ЗАДАНИЕ 1: Перепишите из отрывка о советской внешней политике начала 1950-х годов весь фрагмент, начиная со слов «Тем временем, как» и вплоть до слов «начале этой главы.».
ЗАДАНИЕ 2: Продолжите отрывок о советской внешней политике начала 1950-х годов, начав сразу после его последнего предложения.

Шрифт:
Интервал:
Закладка:
Более того, надо сказать, что в последнее время подобная оценка поставлена под веское и справедливое сомнение рядом историков, в частности Ю. Н. Жуковым и А. В. Пыжиковым[376], которые убеждены, что доктрина «мирного сосуществования» стала утверждаться в советской внешней политике буквально через полгода после начала Корейской войны, когда Москва и Вашингтон осознали, что победу даже в таком довольно локальном военном конфликте может принести лишь применение ядерного оружия. Поэтому, не сговариваясь, руководители обеих держав вынуждены были «отказаться от столь высокой платы за весьма призрачный успех» и стали делать первые реальные шаги к примирению. Зримым проявлением таких усилий стали два важных события апреля 1951 года: во-первых, выступление постоянного представителя СССР при ООН Якова Александровича Малика с призывом начать мирные переговоры и, во-вторых, отстранение от должности главкома ооновских войск в Корее генерала армии Дугласа Макартура, предлагавшего нанести мощный атомный удар по войскам китайских добровольцев, активно воевавшим на стороне Пхеньяна. Затем последовали и другие шаги. Так, в начале апреля 1952 года, накануне начала работы Московского международного экономического совещания, «Правда» опубликовала «Ответ товарища Сталина на вопросы группы редакторов американских газет», в котором он дословно заявил, что «мирное сосуществование капитализма и коммунизма вполне возможно при наличии обоюдного желания сотрудничать, при готовности исполнять взятые на себя обязательства, при соблюдении принципа равенства и невмешательства во внутренние дела других государств»[377].
Тем временем, как известно, уже 5 марта 1953 года после длительного перерыва на пост министра иностранных дел СССР вернулся Вячеслав Михайлович Молотов, который, невзирая на его прежние разногласия с самим И. В. Сталиным, продолжал оставаться одним из самых активных противников каких-либо уступок Западу по ключевым вопросам внешней политики. Эта жесткая позиция главы советского внешнеполитического ведомства была связана и с тем, что смерть И. В. Сталина и первые признаки перемен в политике нового советского руководства вызвали определенный сбой в существующей системе патроната над странами «народных демократий», что при определенных раскладах могло привести якобы к крушению просоветских режимов в ряде стран «восточного блока». Классическим примером как раз такого развития событий и стал Берлинский кризис, о котором мы подробно писали в начале этой главы.
Между тем по завершении этого кризиса, как считают ряд авторов (А. М. Филитов[378]), в сухом остатке был довольно острый конфликт между «реформистами и безнадежными реакционерами», который, «как это ни парадоксально, разрешился в пользу Первого секретаря ЦК СЕПГ Вальтера Ульбрихта», чье положение во всей властной вертикали еще больше упрочилось, а прежняя программа «нормализация плюс либерализация» сменилась курсом «нормализация минус либерализация», за которым «торчали уши» самых влиятельных секретарей ЦК КПСС — Н. С. Хрущева и М. А. Суслова. Таким образом, «политика Москвы в отношении ГДР за короткий срок от марта-апреля до июня-июля 1953 года претерпела глубокие качественные изменения»: от паралича позднесталинского периода к попытке компромиссного решения германского вопроса на основе глубокой трансформации гэдээровского режима (но не путем аншлюса ГДР боннскими марионетками), а затем — вспять, к старой концепции «двух Германий» и безоговорочной поддержки «восточных немцев», хотя далеко за пределами того, что сам И. В. Сталин считал возможным и разумным.

ИСХОДНЫЙ МАТЕРИАЛ:
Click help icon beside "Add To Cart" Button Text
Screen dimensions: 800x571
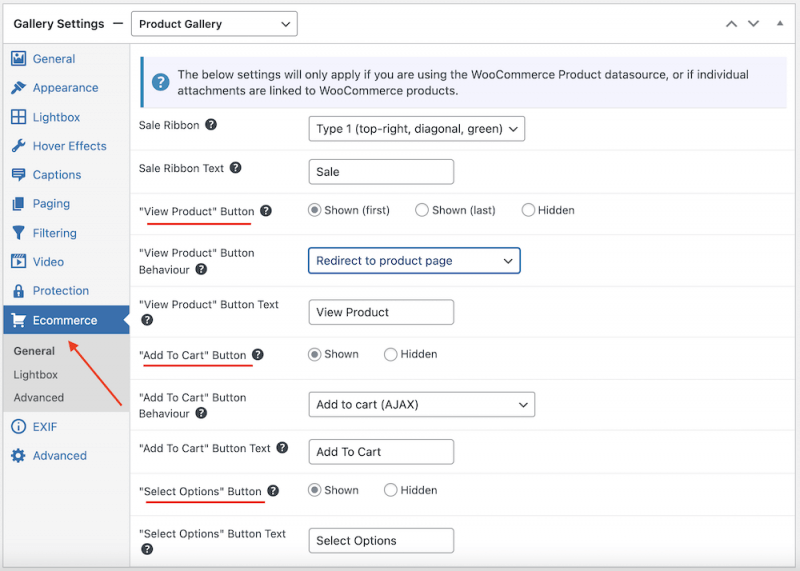[x=282, y=449]
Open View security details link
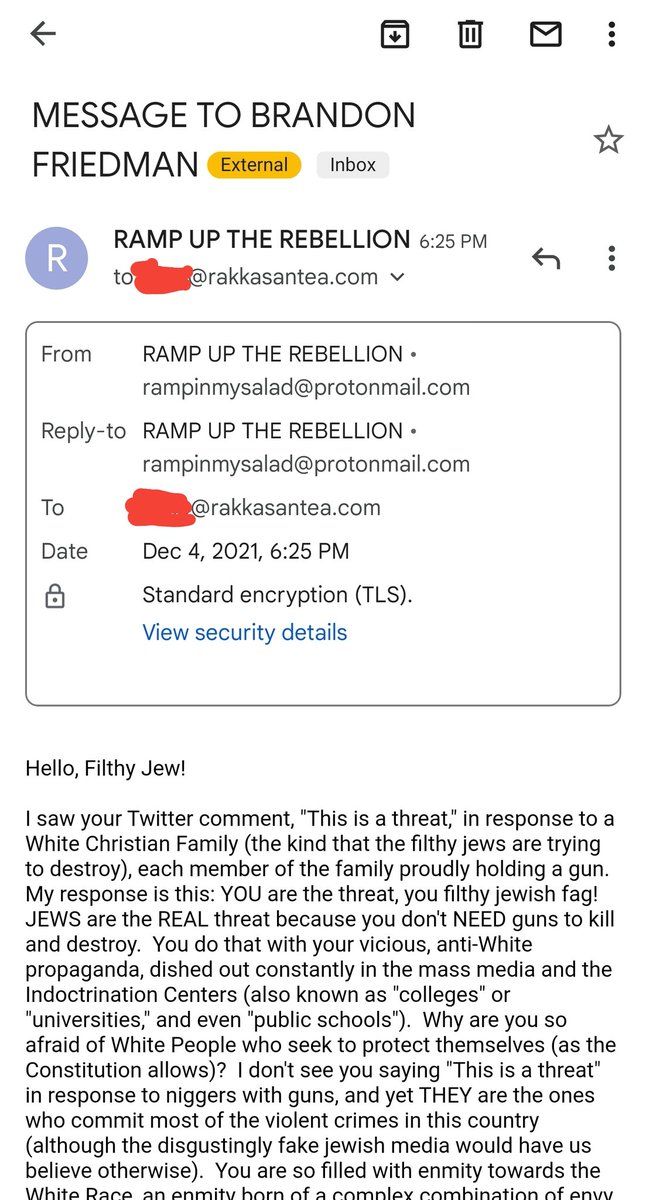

ОТВЕТ 1:
Тем временем, как известно, уже 5 марта 1953 года после длительного перерыва на пост министра иностранных дел СССР вернулся Вячеслав Михайлович Молотов, который, невзирая на его прежние разногласия с самим И. В. Сталиным, продолжал оставаться одним из самых активных противников каких-либо уступок Западу по ключевым вопросам внешней политики. Эта жесткая позиция главы советского внешнеполитического ведомства была связана и с тем, что смерть И. В. Сталина и первые признаки перемен в политике нового советского руководства вызвали определенный сбой в существующей системе патроната над странами «народных демократий», что при определенных раскладах могло привести якобы к крушению просоветских режимов в ряде стран «восточного блока». Классическим примером как раз такого развития событий и стал Берлинский кризис, о котором мы подробно писали в начале этой главы.

ОТВЕТ 2:
Берлинский кризис хронологически совпал с падением Л. П. Берии, который, как известно, активно участвовал в его разрешении. Однако мало кто знает, что с этими событиями совпали и другие «малые кризисы». В частности, начало очень жесткого противостояния нового президента ЧССР Антонина Запотоцкого с новым лидером ЦК КПЧ Антонином Навотным за первенство во властной вертикали, очень жесткое противоборство Тодора Живкова и Антона Югова с Вылко Червенковым в Болгарии и острый внутрипартийный кризис в Венгрии, где в конце июня 1953 года с поста главы правительства был снят первый секретарь ЦК ВПТ Матьяш Ракоши и заменен его давним недругом и оппонентом Имрой Надем[379]. Однако более подробно обо всех этих событиях мы поговорим чуть позже.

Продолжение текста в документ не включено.